START Information provided

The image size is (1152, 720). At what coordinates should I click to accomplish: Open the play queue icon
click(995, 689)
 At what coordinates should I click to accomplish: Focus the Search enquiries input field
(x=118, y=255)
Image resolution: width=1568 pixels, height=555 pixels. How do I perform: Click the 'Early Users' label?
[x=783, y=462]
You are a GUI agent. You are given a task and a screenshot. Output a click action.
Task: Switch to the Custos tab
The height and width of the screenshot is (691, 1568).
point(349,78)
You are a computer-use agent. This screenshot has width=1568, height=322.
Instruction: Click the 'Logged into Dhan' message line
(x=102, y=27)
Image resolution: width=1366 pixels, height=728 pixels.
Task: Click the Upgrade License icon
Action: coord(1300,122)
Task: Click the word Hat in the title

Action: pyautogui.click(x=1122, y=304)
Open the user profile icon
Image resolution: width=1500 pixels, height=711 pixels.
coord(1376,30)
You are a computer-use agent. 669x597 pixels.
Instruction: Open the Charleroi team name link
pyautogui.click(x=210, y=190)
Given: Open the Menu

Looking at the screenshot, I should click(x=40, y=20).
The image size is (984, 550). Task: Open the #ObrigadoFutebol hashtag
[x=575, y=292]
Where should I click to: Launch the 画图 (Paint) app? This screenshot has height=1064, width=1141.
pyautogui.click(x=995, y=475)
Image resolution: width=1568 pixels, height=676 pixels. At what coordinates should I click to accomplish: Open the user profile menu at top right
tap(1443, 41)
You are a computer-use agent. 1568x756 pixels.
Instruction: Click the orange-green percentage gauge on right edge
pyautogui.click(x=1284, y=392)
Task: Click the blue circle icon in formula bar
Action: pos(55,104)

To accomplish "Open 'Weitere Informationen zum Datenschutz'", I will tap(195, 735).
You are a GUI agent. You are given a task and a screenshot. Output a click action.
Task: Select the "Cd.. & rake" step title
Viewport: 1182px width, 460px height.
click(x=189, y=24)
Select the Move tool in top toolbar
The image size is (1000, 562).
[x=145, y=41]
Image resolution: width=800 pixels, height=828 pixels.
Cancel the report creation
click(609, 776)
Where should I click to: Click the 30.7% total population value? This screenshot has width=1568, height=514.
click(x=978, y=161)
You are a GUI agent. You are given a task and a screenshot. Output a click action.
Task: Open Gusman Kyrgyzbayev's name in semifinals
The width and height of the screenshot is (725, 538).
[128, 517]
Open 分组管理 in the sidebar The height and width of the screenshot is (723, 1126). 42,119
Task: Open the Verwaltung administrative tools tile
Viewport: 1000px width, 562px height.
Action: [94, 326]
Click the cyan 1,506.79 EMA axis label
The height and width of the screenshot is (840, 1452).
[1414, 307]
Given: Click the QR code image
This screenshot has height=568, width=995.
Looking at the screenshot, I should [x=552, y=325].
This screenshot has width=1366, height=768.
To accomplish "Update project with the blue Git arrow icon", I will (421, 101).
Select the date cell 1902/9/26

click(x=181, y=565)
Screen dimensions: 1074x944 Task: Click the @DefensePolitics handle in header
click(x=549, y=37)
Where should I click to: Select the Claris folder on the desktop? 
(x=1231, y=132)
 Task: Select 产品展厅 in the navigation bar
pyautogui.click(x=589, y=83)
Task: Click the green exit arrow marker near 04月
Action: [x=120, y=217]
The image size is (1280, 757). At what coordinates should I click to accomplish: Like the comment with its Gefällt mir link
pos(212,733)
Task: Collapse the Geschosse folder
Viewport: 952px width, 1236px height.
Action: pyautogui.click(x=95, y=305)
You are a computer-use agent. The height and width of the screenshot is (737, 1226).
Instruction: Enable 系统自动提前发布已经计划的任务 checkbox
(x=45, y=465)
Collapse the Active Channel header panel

END Information provided

The exact lines of the material above starting at the one that contains "Instruction: Open the" and ending at the one that contains "You are a computer-use agent. 1568x756" are what to retype; leave out everything else.

*Worked solution*.
Instruction: Open the Charleroi team name link
pyautogui.click(x=210, y=190)
Given: Open the Menu

Looking at the screenshot, I should click(x=40, y=20).
The image size is (984, 550). Task: Open the #ObrigadoFutebol hashtag
[x=575, y=292]
Where should I click to: Launch the 画图 (Paint) app? This screenshot has height=1064, width=1141.
pyautogui.click(x=995, y=475)
Image resolution: width=1568 pixels, height=676 pixels. At what coordinates should I click to accomplish: Open the user profile menu at top right
tap(1443, 41)
You are a computer-use agent. 1568x756 pixels.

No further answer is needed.